[Try it]: Among the lines of the data, copy those that hold "computer".

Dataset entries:
══════════

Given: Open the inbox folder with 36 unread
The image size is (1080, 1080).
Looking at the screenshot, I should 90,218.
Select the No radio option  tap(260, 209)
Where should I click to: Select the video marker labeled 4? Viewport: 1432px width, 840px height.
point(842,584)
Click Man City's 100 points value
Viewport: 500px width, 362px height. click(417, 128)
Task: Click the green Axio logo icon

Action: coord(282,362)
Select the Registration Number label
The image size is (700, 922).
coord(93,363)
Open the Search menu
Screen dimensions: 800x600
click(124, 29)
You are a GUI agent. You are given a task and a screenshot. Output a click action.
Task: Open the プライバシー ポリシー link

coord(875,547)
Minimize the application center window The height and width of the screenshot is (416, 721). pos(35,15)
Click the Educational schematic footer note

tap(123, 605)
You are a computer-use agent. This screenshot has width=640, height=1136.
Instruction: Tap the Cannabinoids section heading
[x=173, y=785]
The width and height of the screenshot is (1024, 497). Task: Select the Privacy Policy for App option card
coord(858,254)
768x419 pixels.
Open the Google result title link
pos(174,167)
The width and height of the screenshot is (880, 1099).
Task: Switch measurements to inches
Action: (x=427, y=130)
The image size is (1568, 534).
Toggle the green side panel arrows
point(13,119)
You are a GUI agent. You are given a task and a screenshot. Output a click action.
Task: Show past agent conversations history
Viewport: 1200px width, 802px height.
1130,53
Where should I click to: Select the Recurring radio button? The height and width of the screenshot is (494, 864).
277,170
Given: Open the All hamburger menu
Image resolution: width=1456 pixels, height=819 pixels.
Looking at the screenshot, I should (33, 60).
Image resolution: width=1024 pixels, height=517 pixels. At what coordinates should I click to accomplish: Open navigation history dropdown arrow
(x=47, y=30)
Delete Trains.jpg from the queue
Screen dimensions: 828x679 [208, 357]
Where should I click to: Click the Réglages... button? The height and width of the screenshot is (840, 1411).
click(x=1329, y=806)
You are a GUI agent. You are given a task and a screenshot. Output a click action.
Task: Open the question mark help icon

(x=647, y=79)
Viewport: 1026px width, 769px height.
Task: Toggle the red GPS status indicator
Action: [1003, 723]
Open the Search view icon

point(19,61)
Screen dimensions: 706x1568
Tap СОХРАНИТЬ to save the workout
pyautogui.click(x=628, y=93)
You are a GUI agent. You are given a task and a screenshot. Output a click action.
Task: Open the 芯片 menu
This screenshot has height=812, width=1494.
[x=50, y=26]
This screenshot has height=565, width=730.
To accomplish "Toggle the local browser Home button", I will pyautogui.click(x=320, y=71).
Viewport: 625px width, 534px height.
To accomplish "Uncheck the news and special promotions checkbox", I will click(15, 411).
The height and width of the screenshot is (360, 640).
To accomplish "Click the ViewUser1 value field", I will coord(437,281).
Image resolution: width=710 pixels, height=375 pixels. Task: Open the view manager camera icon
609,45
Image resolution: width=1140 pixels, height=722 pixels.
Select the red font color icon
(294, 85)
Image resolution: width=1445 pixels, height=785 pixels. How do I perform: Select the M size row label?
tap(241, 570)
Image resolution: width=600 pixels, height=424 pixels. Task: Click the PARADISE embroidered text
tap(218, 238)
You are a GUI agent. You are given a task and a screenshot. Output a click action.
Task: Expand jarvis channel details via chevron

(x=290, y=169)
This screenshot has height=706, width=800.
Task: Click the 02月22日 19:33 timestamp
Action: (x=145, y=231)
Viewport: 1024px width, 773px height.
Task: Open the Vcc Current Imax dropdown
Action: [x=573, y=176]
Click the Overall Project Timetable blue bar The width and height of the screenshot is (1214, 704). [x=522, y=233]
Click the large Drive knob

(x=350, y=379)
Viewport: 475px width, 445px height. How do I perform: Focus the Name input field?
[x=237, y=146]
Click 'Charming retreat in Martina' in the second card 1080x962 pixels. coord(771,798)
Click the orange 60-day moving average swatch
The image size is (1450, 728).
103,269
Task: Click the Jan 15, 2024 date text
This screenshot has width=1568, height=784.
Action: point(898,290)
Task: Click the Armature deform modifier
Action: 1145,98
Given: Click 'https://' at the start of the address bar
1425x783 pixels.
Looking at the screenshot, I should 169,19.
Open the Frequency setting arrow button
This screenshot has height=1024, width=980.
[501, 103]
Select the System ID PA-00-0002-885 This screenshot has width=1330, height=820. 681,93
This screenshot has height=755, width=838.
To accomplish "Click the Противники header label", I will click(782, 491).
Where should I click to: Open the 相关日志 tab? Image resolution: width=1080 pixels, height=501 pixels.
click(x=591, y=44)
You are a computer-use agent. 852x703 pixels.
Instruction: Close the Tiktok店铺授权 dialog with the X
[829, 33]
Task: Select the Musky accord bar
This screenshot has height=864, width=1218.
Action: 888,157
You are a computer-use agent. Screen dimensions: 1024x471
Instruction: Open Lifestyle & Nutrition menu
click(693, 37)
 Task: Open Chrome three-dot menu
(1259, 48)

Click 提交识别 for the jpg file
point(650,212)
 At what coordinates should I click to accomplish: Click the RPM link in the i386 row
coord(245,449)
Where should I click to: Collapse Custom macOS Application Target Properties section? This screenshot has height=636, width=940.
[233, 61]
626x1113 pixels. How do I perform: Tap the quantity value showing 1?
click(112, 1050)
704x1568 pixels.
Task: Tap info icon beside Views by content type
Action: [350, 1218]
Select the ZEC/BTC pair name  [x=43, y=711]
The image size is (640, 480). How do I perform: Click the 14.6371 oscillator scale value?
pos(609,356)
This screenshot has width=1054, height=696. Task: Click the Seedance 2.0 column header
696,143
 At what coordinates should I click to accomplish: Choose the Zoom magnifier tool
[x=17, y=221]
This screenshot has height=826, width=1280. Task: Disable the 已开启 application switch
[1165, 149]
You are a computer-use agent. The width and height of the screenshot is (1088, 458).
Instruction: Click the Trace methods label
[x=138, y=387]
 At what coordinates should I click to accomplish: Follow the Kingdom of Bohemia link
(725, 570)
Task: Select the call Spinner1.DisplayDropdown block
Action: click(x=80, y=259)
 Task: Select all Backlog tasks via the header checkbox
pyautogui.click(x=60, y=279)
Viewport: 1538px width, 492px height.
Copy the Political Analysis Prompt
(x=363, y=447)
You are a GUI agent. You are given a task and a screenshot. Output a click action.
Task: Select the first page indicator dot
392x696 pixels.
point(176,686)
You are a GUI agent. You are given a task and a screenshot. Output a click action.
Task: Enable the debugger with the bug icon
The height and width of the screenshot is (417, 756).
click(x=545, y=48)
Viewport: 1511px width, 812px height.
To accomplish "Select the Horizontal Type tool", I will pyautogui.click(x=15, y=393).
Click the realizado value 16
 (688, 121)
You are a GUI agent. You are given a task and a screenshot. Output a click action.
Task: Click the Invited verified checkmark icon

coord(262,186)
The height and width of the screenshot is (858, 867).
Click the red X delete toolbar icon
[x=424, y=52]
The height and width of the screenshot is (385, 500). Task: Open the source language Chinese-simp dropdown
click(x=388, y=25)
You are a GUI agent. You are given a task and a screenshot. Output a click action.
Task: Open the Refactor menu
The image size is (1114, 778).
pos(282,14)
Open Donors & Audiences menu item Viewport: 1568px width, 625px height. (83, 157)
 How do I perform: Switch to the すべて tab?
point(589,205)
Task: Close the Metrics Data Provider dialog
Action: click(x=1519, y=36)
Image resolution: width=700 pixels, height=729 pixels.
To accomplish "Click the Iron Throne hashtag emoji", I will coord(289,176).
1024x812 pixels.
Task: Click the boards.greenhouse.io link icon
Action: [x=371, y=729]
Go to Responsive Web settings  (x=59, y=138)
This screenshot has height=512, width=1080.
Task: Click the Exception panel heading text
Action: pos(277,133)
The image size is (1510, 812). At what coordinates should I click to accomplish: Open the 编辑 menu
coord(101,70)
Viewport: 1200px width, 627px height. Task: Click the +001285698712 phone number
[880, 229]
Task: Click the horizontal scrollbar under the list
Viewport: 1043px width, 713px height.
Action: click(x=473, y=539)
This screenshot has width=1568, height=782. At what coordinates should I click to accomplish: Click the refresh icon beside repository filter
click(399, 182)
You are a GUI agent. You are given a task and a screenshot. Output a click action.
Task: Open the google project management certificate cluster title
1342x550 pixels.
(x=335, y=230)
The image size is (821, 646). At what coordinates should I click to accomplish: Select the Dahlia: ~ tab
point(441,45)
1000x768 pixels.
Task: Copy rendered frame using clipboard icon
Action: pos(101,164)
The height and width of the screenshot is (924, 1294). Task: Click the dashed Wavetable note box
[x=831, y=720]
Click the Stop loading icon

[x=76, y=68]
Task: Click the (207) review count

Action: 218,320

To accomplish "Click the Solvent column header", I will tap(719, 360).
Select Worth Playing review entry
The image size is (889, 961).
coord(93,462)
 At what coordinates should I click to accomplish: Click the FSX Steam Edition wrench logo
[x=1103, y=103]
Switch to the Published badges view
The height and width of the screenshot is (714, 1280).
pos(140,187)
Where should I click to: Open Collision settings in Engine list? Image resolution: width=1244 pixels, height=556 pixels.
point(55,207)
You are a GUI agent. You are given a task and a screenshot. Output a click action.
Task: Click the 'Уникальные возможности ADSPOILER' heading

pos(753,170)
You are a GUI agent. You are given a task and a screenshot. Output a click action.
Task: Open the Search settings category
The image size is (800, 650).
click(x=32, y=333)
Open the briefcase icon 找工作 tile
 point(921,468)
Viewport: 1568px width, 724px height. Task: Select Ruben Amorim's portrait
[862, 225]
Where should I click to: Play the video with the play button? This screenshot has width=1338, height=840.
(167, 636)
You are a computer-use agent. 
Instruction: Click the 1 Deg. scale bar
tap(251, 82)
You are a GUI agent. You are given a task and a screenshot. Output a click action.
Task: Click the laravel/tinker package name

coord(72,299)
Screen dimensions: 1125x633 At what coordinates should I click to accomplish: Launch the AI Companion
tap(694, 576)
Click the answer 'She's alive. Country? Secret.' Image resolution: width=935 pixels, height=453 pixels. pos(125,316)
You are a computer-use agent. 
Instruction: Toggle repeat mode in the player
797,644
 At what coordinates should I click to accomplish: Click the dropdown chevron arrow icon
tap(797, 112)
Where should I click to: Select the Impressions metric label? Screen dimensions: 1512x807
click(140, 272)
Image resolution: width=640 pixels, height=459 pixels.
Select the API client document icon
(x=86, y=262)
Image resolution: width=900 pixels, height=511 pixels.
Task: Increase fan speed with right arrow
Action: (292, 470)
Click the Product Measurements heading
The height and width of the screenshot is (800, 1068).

══════════

[Task answer]:
You are a computer-use agent. This screenshot has width=640, height=1136.
You are a computer-use agent. 852x703 pixels.
You are a computer-use agent. Screen dimensions: 1024x471
You are a computer-use agent. The width and height of the screenshot is (1088, 458).
You are a computer-use agent. 
You are a computer-use agent. 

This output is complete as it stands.